▶ [Exercise prompt]:
Check each line of the material for "will" and report how many lines have it, with nothing added.

▼

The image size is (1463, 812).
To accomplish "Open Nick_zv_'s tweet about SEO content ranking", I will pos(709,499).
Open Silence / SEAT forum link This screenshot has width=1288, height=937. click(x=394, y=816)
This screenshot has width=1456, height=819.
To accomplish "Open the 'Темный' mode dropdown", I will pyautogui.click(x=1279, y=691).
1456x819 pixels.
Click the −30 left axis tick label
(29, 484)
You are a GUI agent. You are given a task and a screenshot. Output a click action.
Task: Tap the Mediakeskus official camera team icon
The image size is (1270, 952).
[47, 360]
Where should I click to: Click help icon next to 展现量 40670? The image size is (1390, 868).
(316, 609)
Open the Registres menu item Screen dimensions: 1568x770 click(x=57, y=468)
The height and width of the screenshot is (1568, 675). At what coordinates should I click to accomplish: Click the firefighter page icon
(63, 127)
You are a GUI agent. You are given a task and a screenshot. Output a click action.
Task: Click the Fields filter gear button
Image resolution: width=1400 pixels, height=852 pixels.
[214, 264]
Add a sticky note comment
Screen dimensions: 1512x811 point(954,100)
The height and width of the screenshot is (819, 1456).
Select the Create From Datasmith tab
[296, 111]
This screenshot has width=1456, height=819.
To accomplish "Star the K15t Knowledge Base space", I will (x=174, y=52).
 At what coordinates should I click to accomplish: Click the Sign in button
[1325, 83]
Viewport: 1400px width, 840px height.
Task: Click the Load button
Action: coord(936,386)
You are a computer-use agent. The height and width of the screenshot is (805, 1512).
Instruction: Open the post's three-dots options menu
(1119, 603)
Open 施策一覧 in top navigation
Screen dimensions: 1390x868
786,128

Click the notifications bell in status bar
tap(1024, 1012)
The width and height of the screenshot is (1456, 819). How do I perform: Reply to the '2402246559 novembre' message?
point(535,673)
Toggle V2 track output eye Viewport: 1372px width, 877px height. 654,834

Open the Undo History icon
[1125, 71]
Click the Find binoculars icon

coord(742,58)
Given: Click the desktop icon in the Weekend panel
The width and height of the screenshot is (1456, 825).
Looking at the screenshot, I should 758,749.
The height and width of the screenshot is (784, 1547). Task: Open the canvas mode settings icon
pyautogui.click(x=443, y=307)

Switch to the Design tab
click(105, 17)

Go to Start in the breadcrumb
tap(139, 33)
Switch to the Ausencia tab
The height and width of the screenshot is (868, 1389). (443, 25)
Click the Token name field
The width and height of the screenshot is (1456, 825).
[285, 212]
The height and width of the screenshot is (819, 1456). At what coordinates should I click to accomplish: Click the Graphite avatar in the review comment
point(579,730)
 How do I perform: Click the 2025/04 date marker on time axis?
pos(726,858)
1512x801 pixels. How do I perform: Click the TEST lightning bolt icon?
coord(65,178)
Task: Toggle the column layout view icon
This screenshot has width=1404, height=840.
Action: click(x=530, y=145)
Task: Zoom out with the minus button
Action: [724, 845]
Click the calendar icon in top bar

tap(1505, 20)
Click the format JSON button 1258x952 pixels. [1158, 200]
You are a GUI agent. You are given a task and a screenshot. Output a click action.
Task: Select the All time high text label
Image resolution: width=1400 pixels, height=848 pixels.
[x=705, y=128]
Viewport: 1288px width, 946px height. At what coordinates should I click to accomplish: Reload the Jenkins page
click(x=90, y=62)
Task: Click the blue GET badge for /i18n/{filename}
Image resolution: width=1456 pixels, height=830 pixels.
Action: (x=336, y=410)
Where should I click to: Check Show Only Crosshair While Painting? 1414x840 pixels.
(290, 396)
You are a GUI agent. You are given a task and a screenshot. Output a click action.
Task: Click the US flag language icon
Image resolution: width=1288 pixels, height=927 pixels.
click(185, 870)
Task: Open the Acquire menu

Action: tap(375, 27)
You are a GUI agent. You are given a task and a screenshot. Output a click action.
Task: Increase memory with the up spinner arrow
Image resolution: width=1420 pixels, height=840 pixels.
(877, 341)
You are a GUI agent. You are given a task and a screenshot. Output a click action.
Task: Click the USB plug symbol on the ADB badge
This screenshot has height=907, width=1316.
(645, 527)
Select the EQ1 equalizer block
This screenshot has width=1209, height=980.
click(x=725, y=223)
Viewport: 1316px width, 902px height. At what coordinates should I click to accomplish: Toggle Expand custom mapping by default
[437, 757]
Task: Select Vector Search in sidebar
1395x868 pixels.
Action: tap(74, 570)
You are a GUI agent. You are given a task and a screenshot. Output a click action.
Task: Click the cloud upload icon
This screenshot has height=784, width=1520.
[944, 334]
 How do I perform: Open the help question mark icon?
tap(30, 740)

▲

▶ [Solution for this problem]:
3